Click Me to See how Coarse-Grained Mode works
Fine-Grained Mode
细粒度模式 (Fine-Grained Mode)
- Mesos Master offers resources from Mesos Slaves to the Spark Driver in very small chunks (per-task level).
- Mesos Master 以非常小的块(任务级别)向 Spark Driver 提供来自 Mesos Slaves 的资源。
- The Driver requests resources for each individual task, instead of holding fixed executors.
- Driver 为每个单独的任务请求资源,而不是持有固定的 Executor。
- Mesos launches tasks directly inside short-lived executor containers on Mesos Slaves.
- Mesos 直接在 Mesos Slaves 上短暂的 Executor 容器内启动任务。
- Each container may run only one or a few tasks, and after finishing them, it immediately releases resources back to Mesos.
- 每个容器可能只运行一个或几个任务,完成它们后,它立即将资源释放回 Mesos。

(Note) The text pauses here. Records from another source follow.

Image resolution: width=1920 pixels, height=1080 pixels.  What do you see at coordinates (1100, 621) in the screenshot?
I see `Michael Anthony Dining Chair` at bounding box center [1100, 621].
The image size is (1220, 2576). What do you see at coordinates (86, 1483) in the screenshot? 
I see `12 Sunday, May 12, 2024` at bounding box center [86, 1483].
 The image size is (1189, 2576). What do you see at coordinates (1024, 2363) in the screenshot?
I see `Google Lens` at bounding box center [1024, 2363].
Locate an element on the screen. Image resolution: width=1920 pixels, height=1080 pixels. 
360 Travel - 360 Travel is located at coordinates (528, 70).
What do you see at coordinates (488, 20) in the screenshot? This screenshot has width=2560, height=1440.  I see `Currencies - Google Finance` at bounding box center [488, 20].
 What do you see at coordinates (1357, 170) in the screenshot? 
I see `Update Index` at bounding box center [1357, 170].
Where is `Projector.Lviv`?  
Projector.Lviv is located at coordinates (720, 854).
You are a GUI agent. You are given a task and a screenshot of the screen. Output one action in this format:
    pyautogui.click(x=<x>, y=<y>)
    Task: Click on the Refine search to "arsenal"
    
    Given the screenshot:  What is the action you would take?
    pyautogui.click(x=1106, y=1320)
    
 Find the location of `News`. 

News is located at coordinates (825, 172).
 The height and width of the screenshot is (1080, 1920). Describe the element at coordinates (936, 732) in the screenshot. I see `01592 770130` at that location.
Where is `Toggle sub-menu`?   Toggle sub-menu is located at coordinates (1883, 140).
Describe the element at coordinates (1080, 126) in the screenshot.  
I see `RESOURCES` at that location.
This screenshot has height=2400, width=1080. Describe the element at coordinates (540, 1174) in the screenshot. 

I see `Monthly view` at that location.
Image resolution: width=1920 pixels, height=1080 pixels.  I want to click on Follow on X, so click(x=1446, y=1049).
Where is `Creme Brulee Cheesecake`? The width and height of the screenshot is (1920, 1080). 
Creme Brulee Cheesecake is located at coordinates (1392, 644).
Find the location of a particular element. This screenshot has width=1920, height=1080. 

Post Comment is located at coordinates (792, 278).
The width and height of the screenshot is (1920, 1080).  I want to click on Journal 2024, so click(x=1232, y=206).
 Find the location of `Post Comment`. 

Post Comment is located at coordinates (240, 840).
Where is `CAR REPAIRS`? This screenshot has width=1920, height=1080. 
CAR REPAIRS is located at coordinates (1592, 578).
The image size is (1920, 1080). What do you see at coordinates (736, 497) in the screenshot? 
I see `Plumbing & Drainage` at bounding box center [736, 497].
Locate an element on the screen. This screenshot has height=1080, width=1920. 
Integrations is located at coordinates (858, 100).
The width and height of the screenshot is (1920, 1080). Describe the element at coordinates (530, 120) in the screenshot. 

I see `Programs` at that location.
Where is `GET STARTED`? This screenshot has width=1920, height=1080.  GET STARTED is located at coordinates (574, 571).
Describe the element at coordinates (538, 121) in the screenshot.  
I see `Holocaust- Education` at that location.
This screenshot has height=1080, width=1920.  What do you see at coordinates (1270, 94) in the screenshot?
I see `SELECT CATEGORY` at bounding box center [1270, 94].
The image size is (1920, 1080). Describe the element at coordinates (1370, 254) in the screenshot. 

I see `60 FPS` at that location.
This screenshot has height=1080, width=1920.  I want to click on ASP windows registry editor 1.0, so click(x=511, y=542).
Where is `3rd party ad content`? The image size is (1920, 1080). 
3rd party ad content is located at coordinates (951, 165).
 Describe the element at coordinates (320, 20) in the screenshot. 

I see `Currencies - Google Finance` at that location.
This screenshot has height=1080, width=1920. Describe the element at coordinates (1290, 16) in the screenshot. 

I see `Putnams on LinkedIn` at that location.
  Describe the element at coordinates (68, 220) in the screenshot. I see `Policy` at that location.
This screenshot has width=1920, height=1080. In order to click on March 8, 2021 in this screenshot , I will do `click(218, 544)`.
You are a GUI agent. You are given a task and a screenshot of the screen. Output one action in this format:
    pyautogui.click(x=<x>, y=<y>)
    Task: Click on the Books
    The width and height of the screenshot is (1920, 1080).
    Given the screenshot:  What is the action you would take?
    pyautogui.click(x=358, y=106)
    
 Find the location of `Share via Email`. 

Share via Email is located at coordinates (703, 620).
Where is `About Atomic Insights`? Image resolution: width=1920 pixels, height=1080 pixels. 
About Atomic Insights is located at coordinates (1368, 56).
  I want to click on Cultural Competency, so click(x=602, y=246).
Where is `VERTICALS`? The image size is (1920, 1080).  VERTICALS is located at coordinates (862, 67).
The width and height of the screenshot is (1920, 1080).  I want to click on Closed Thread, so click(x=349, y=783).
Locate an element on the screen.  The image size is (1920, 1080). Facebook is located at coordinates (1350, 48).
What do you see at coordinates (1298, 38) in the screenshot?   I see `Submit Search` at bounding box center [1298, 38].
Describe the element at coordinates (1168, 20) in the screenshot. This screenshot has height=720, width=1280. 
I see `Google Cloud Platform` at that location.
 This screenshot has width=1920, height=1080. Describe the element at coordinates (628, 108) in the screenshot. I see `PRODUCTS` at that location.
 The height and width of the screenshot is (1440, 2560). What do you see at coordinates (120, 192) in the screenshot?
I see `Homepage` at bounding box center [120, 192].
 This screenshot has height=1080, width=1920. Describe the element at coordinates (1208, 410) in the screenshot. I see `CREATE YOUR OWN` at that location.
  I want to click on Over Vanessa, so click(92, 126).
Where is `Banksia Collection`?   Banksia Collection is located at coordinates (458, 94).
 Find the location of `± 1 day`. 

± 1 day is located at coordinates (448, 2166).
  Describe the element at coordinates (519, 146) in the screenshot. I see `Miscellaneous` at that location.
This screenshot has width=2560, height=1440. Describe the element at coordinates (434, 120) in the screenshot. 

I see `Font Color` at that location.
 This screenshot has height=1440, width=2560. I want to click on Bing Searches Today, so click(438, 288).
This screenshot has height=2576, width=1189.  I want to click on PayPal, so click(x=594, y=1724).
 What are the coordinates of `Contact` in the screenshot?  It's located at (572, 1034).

- If new tasks need to run, the Driver must request fresh resources from Mesos again, and Mesos launches new containers.
- 如果需要运行新任务,Driver 必须再次从 Mesos 请求新资源,并且 Mesos 启动新容器。
- This allows multiple frameworks (e.g., Spark, Hadoop, Kafka) to share cluster resources dynamically, since resources are freed as soon as a task completes.
- 这允许多个框架(例如 Spark、Hadoop、Kafka)动态共享集群资源,因为资源在任务完成后立即被释放。
- Once all tasks are finished, the Spark application ends, and no containers remain.
- 一旦所有任务完成,Spark 应用程序结束,并且没有容器保留。